* INSTRUCTIONS TO FOLLOW
Copy out every item below word for word, leaving out the pictures.

□ □ □ □

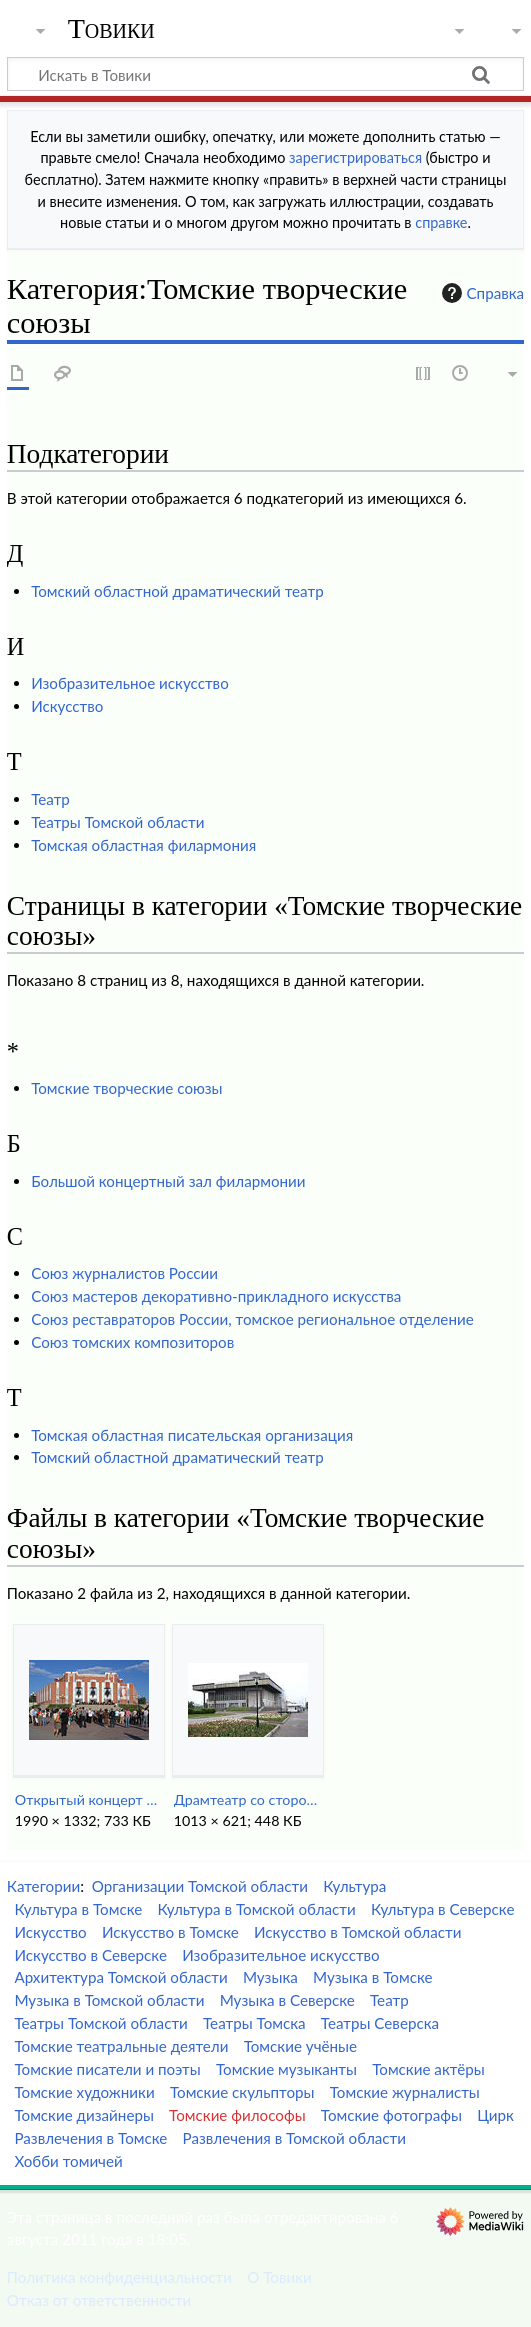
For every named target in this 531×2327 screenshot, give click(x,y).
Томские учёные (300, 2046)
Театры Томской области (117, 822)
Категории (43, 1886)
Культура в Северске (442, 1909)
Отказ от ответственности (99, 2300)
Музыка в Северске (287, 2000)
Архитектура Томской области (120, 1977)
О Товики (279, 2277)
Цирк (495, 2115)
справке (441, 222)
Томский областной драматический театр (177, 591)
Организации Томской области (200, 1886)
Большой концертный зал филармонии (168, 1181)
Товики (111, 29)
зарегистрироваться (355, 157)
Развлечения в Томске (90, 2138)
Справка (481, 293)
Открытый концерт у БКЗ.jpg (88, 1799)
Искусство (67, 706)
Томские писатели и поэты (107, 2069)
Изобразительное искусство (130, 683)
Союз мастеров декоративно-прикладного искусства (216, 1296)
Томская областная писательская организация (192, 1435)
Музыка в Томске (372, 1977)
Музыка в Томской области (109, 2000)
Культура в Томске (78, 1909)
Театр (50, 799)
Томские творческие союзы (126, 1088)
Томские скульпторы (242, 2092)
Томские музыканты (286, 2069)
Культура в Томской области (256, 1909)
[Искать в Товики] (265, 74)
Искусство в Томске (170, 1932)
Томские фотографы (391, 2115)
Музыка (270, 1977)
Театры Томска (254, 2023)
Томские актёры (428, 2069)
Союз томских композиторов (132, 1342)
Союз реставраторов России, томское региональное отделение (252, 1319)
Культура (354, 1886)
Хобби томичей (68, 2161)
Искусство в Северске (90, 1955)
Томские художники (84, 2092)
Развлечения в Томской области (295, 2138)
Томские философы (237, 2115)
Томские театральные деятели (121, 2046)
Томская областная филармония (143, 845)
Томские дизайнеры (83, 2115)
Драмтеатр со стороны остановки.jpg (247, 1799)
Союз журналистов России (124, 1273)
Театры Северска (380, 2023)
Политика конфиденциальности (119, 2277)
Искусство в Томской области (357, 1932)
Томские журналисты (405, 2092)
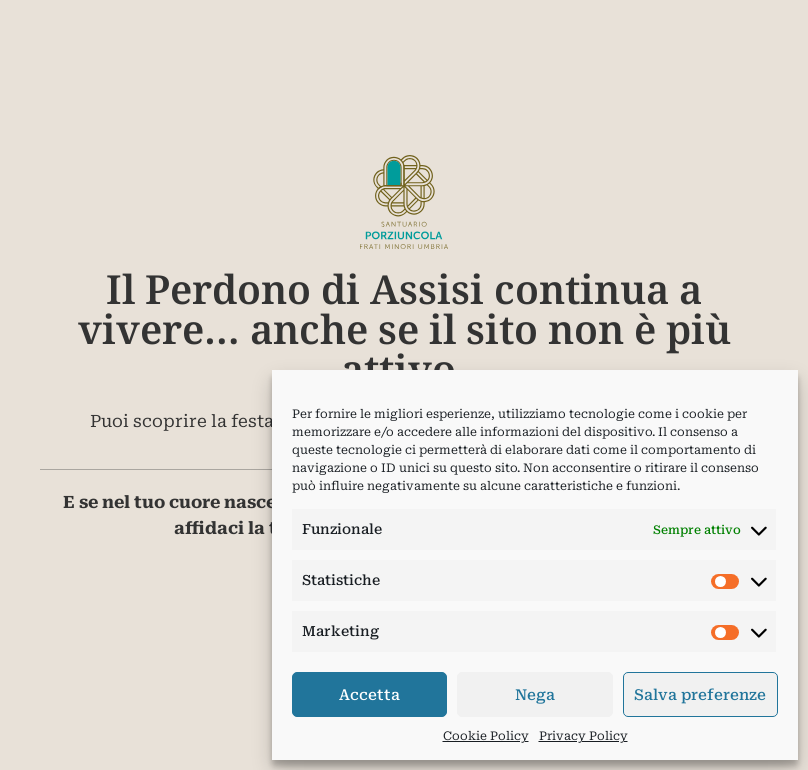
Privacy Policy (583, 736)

□ □ □ □

* RESULT FOR THIS EXERCISE
For every named target in this 531×2327 screenshot, give click(x,y).
Томские учёные (300, 2046)
Театры Томской области (117, 822)
Категории (43, 1886)
Культура в Северске (442, 1909)
Отказ от ответственности (99, 2300)
Музыка в Северске (287, 2000)
Архитектура Томской области (120, 1977)
О Товики (279, 2277)
Цирк (495, 2115)
справке (441, 222)
Томский областной драматический театр (177, 591)
Организации Томской области (200, 1886)
Большой концертный зал филармонии (168, 1181)
Товики (111, 29)
зарегистрироваться (355, 157)
Развлечения в Томске (90, 2138)
Справка (481, 293)
Открытый концерт у БКЗ.jpg (88, 1799)
Искусство (67, 706)
Томские писатели и поэты (107, 2069)
Изобразительное искусство (130, 683)
Союз мастеров декоративно-прикладного искусства (216, 1296)
Томская областная писательская организация (192, 1435)
Музыка в Томске (372, 1977)
Музыка в Томской области (109, 2000)
Культура в Томске (78, 1909)
Театр (50, 799)
Томские творческие союзы (126, 1088)
Томские скульпторы (242, 2092)
Томские музыканты (286, 2069)
Культура в Томской области (256, 1909)
[Искать в Товики] (265, 74)
Искусство в Томске (170, 1932)
Томские фотографы (391, 2115)
Музыка (270, 1977)
Театры Томска (254, 2023)
Томские актёры (428, 2069)
Союз томских композиторов (132, 1342)
Союз реставраторов России, томское региональное отделение (252, 1319)
Культура (354, 1886)
Хобби томичей (68, 2161)
Искусство в Северске (90, 1955)
Томские художники (84, 2092)
Развлечения в Томской области (295, 2138)
Томские философы (237, 2115)
Томские театральные деятели (121, 2046)
Томская областная филармония (143, 845)
Томские дизайнеры (83, 2115)
Драмтеатр со стороны остановки.jpg (247, 1799)
Союз журналистов России (124, 1273)
Театры Северска (380, 2023)
Политика конфиденциальности (119, 2277)
Искусство в Томской области (357, 1932)
Томские журналисты (405, 2092)
Privacy Policy (583, 736)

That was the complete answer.